Go through the entries below and print each one exactly, leaving out pictures.
[Start of Attachment]
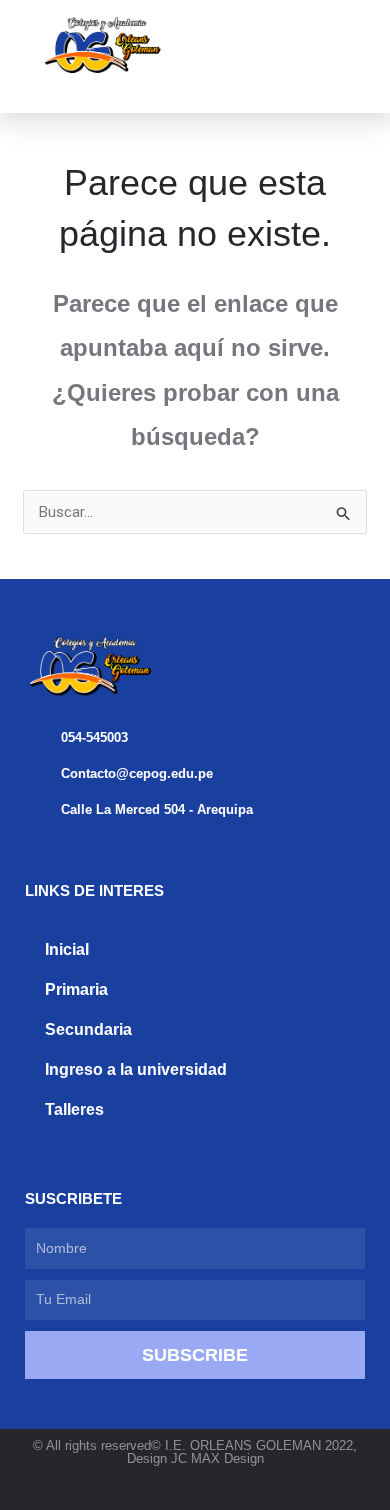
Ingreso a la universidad (136, 1069)
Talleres (74, 1109)
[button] (283, 46)
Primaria (76, 989)
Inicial (67, 949)
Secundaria (88, 1029)
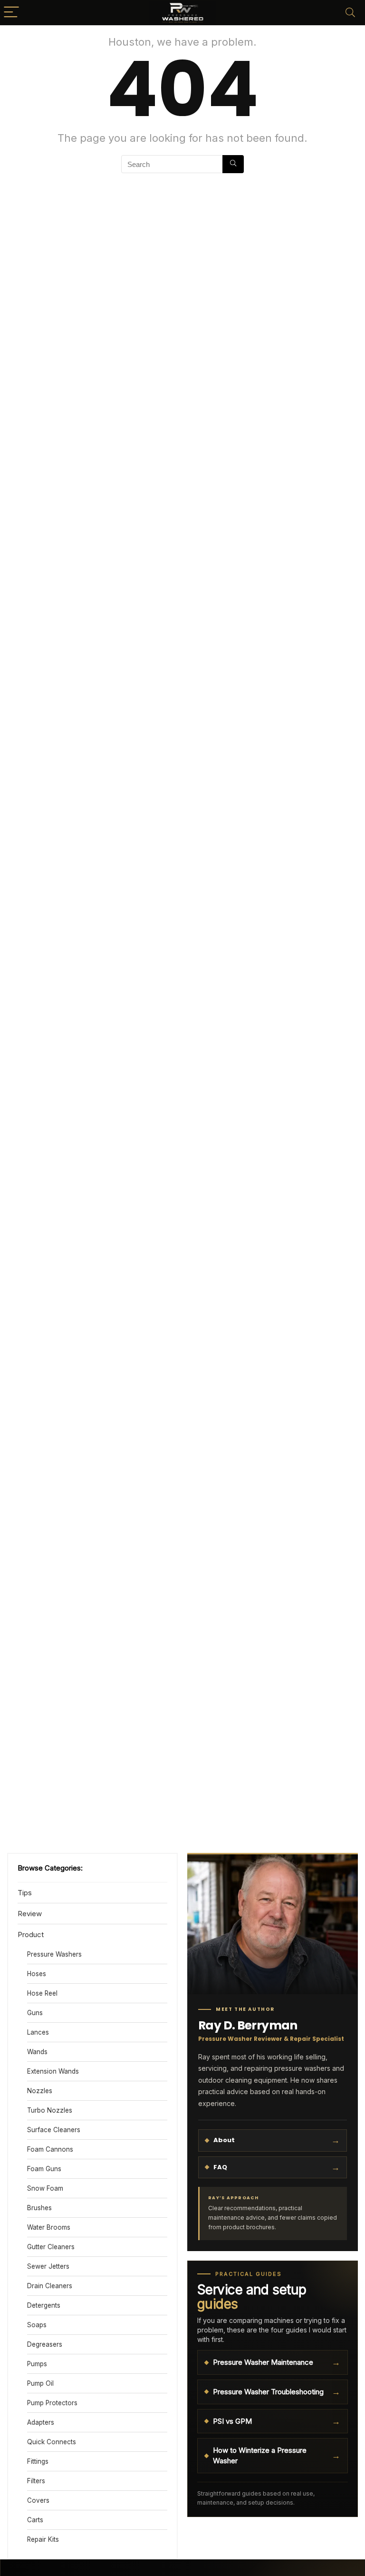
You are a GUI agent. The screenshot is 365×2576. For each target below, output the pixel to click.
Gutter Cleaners (51, 2247)
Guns (35, 2013)
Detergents (43, 2305)
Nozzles (39, 2091)
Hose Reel (42, 1993)
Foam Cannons (50, 2149)
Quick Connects (51, 2442)
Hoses (36, 1974)
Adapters (40, 2422)
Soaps (37, 2325)
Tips (25, 1892)
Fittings (37, 2461)
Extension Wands (53, 2071)
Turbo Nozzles (49, 2110)
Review (30, 1913)
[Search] (350, 12)
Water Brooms (48, 2227)
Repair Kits (43, 2539)
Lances (38, 2032)
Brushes (39, 2208)
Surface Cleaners (53, 2130)
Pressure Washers (54, 1954)
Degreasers (44, 2344)
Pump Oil (40, 2383)
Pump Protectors (52, 2403)
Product (31, 1934)
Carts (35, 2520)
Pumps (37, 2364)
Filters (36, 2481)
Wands (37, 2052)
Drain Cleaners (49, 2286)
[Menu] (11, 12)
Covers (38, 2500)
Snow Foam (45, 2188)
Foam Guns (44, 2169)
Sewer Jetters (48, 2266)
[End of Attachment]
■ **SOLVED PROBLEM**:
Ingreso a la universidad (136, 1069)
Talleres (74, 1109)
[button] (283, 46)
Primaria (76, 989)
Inicial (67, 949)
Secundaria (88, 1029)
You are a GUI agent. The screenshot is 365×2576. For each target below, output the pixel to click.
Gutter Cleaners (51, 2247)
Guns (35, 2013)
Detergents (43, 2305)
Nozzles (39, 2091)
Hose Reel (42, 1993)
Foam Cannons (50, 2149)
Quick Connects (51, 2442)
Hoses (36, 1974)
Adapters (40, 2422)
Soaps (37, 2325)
Tips (25, 1892)
Fittings (37, 2461)
Extension Wands (53, 2071)
Turbo Nozzles (49, 2110)
Review (30, 1913)
[Search] (350, 12)
Water Brooms (48, 2227)
Repair Kits (43, 2539)
Lances (38, 2032)
Brushes (39, 2208)
Surface Cleaners (53, 2130)
Pressure Washers (54, 1954)
Degreasers (44, 2344)
Pump Oil (40, 2383)
Pump Protectors (52, 2403)
Product (31, 1934)
Carts (35, 2520)
Pumps (37, 2364)
Filters (36, 2481)
Wands (37, 2052)
Drain Cleaners (49, 2286)
[Menu] (11, 12)
Covers (38, 2500)
Snow Foam (45, 2188)
Foam Guns (44, 2169)
Sewer Jetters (48, 2266)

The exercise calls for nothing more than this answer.